NEW YORK (GenomeWeb News) – A Children's Hospital of Philadelphia-led team has identified autism spectrum disorder-related changes in three interacting gene sets, spelling out details about the biological processes behind the neuropsychiatric conditions.

As they reported in Nature Communications, the researchers used copy number variant information and gene family interaction network analyses to look for ASD-related pathways containing potential treatment targets.

Based on genome-wide copy number variant profiles for 6,742 individuals with ASD and 12,544 unaffected controls, they saw a jump in ASD-related alterations affecting networks previously implicated in cancer, neuronal synapse signaling, and other neurodevelopmental conditions — namely attention deficit hyperactivity disorder and schizophrenia.

"Neurodevelopmental disorders are extremely heterogeneous, both clinically and genetically," senior author Hakon Hakonarson, director of CHOP's Center for Applied Genomics, said in a statement. "However, the common biological patterns we are finding across disease categories strongly imply that focusing on underlying molecular defects may bring us closer to devising therapies."

Hakonarson and his colleagues performed their gene network interaction analysis using array-based CNV patterns gleaned from Illumina HumanHap genotyping on ASD cases and controls.

More than 5,000 of the cases and all 12,544 of the unaffected controls were tested at CHOP, the study's authors noted, while almost 1,700 individuals with ASD were genotyped through the Autism Genome Project.
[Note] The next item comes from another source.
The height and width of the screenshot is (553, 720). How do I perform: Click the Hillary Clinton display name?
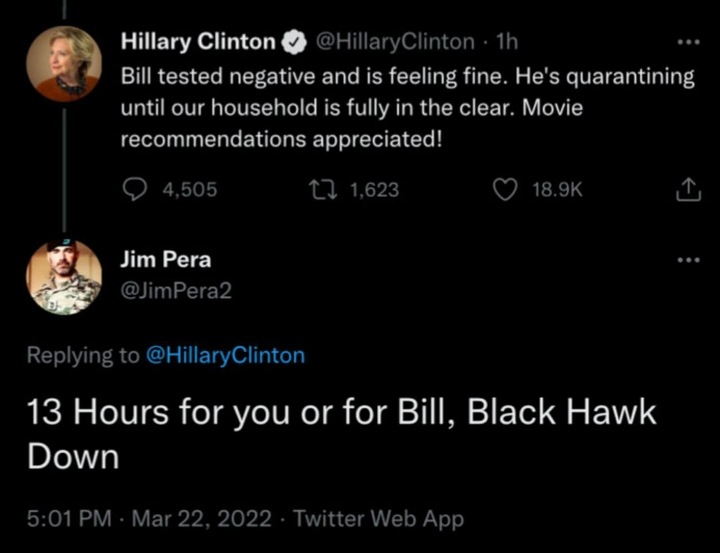tap(198, 42)
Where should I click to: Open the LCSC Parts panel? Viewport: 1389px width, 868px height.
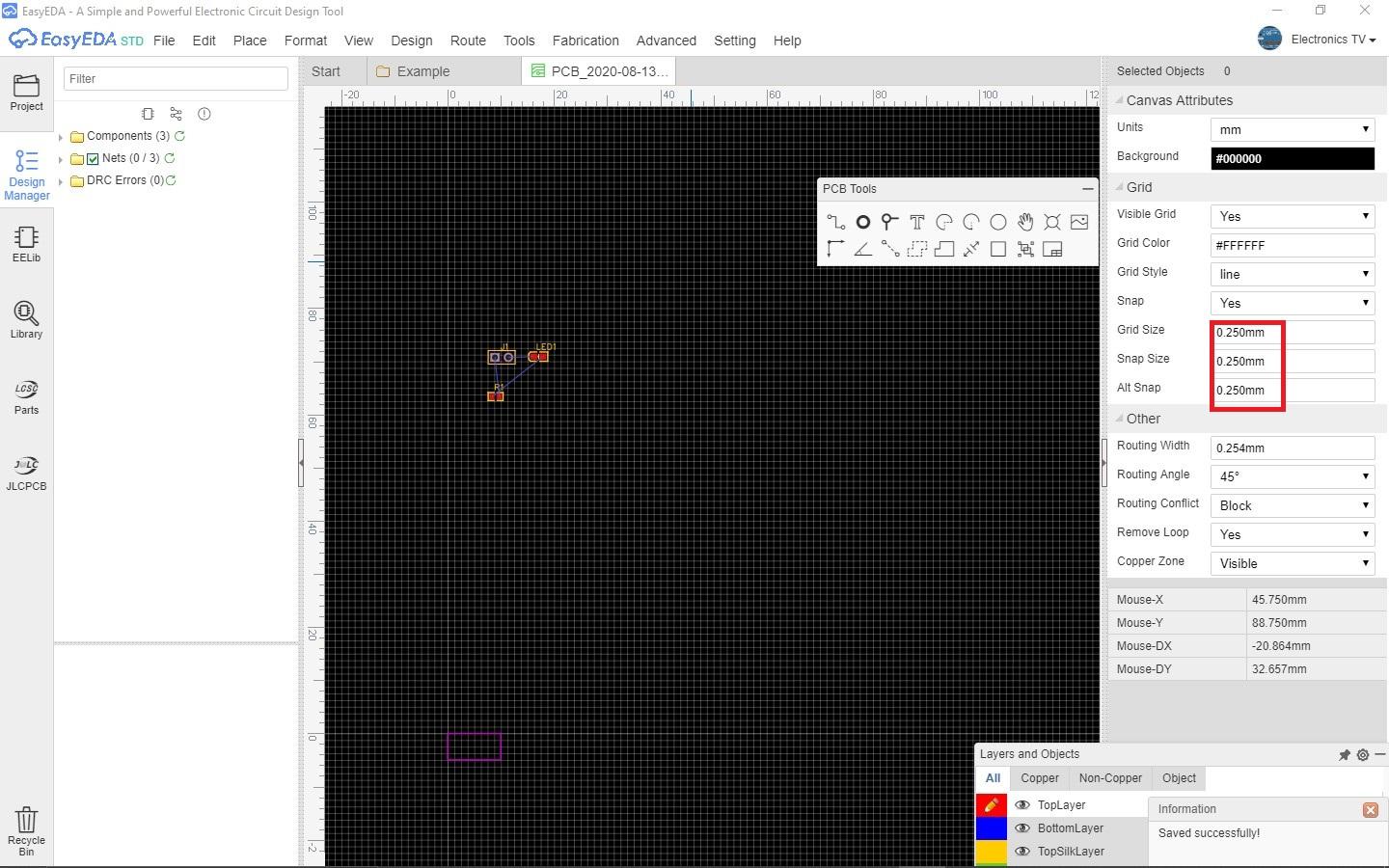click(26, 395)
The analysis also included information provided by the Autism Genetic Research Exchange consortium and by published ASD studies.

The data made it possible to look at the nature and numbers of CNVs found in cases compared to controls in individuals with the same ancestry and from multi-ethnic cohorts.

In addition to tracking down specific loci linked to ASD, the team considered the network context of the ASD-related sites, uncovering an over-representation of CNVs in genes from three pathways in the ASD cases. These included a set of cancer-associated genes in the MXD-MYC-MAX network and a network of calmodulin 1-related genes contributing to neuronal synapse function.

The gene network interaction analysis also pointed to a propensity for changes affecting members of the metabotropic glutamate receptor, or GRM, signaling pathway in individuals with ASD. That pathway mediates movement of a neurotransmitter called glutamate, the researchers noted, and past studies suggest that it tends to be upended in individuals with ADHD or schizophrenia.

Hakonarson and his team have their eye on ADHD treatments that target the GRM network. Depending on results from an ADHD trial of such therapies, he said there is a possibility of testing similar drugs for some individuals with ASD.

"Because the GRM pathway seems to be a major driver in three diseases — autism, ADHD and schizophrenia — there is a compelling rationale for investigating treatment strategies focused on this pathway," Hakonarson said in a statement.